In December 2019 the People’s Republic of China came under attack by a health disaster, the Novel Coronavirus, similar or even more deadly, perhaps, to the Ebola outbreak that struck three West African countries including Liberia, Sierra Leone, and Guinea in 2014.
Up to February 4, 2020 when this editorial was compiled, the Cable News Network (CNN) reported 425 deaths and 20,438 confirmed cases in Wuhan, Hubei Province. Two deaths have also occurred in the Philippines and the semi-autonomous Chinese city of Hong Kong, though reports say the spread of the disease outside of China is still lower.
Apart from loss of human lives, China is experiencing serious economic shock in its stock market, and the authorities, according to CNN, have announced the injection of 1.2 trillion Yuan ($173 billion) into the Chinese markets to help maintain “Reasonable ample liquidity” in the banking system and keep currency markets stable.
As we may recall, the Ebola outbreak in Liberia in 2014 brought our struggling economy to its knees as the world market prices of our basic commodities—rubber and iron ore were already stooped, leaving us in serious economic depression. This premise is just to simulate how catastrophic such a calamity can be as it is the case with China, and how desperate the victims are in terms of help, compassion and sympathy from friends and brethren.
During Liberia’s calamity in 2014, the history remains fresh on the mind that it was China that provided the first US$1 million to Liberia when it (Liberia) was wondering and at a loss as to how and where to get money to address the problem at hand. During the latter part of 2014, China brought in Ebola treatment materials on one of the world largest cargo aircrafts, used them to build a treatment center, and brought in civilian and military doctors like others to help contain the situation.
Besides these interventions during the time of Liberia’s adversity, China has contributed immensely to Liberia’s post-war growth and development. The modern Roberts International Airport Terminal, the ministerial complex that Liberians are occupying and photographing for posts on Facebook, and the annexes of the Capitol Building are just a few of the major projects China has completed for Liberia in recent times.
Officials of this very administration have visited China and reached several agreements; one of which seeks the help of the Chinese Government to build an overhead bridge here.
Not only that, thousands of Liberians are in China on scholarships studying to return to their homeland, though it is another thing translating into beneficial services and goods what they will learn to make a positive impact on their country.
With all these memorable things that China has done, it is so unfortunate that the Government of Liberia will sit supinely and watch the catastrophic disaster facing the Chinese without offering a public expression of sympathy to comfort them.

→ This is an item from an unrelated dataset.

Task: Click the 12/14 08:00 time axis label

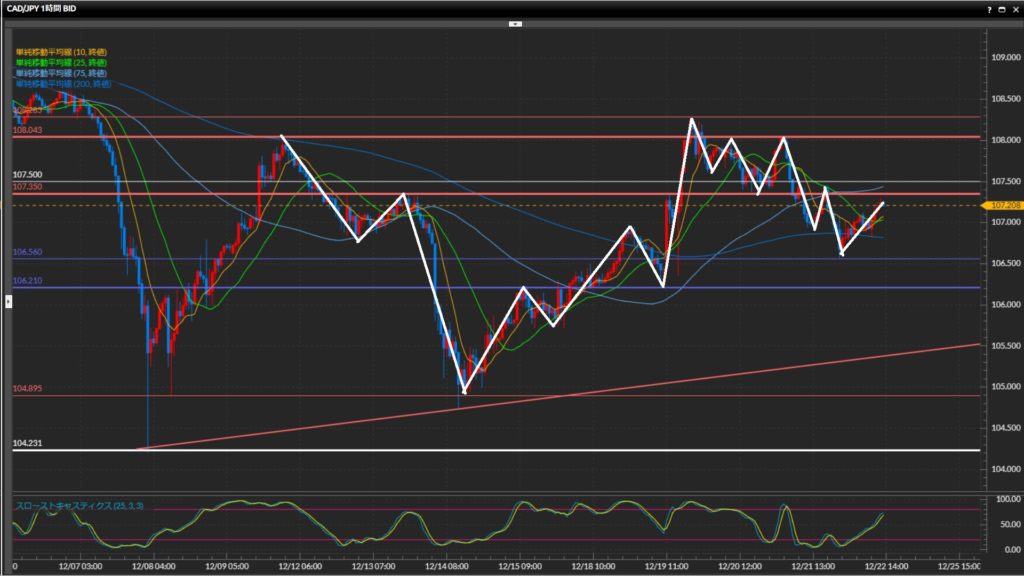Action: pos(447,565)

It is clear that Liberia may have virtually nothing in terms of tangible resources to offer the Chinese to address this problem or any other occasion in times of such situations. However, as is customarily done here, friends and neighbors do pass by to express sympathy to bereaved families or a sick person, though they may not have money to offer.
Is the Liberian Government saying that it lacks stationery to write the Chinese Embassy here to offer sympathy and hope for speedy recovery from the health disaster in China, or is it unable to host a press conference or publicly express its sympathy for the Chinese?

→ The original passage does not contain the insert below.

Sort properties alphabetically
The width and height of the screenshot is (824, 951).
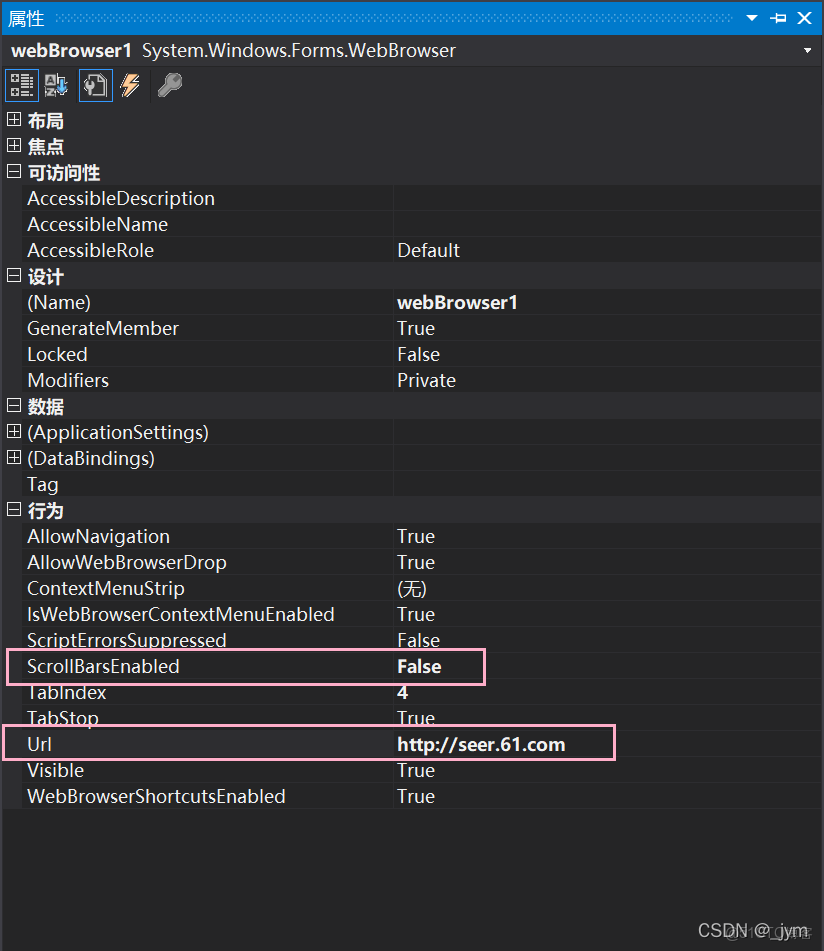click(56, 86)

Interestingly Liberians claim to know God and are Christians or sympathizers of Christianity. In the Christian Bible, the book of Ecclesiastes 7:2, the wise man said “It is better to go to the house of mourning, than to go to the house of feasting: for that is the end of all men; and the living will lay it to his heart.” It goes further to say in verse 4, “The heart of the wise is in the house of mourning; but the heart of fools is in the house of mirth (gladness, laughter).”
The Daily Observer, as one of the media institutions that covered the Ebola crisis extensively and has records of happenings in this country, condemns the government’s silence on the health disaster facing China.
Liberia’s silence on this matter would ring this proverb in the minds of the Chinese: “In times of prosperity our friends know us; in times of adversity we know our friends.” Let the Liberian Government and people, therefore, remember the title of one of Professor Wilton Sankawulo’s folktales: “It Could Be You Too.”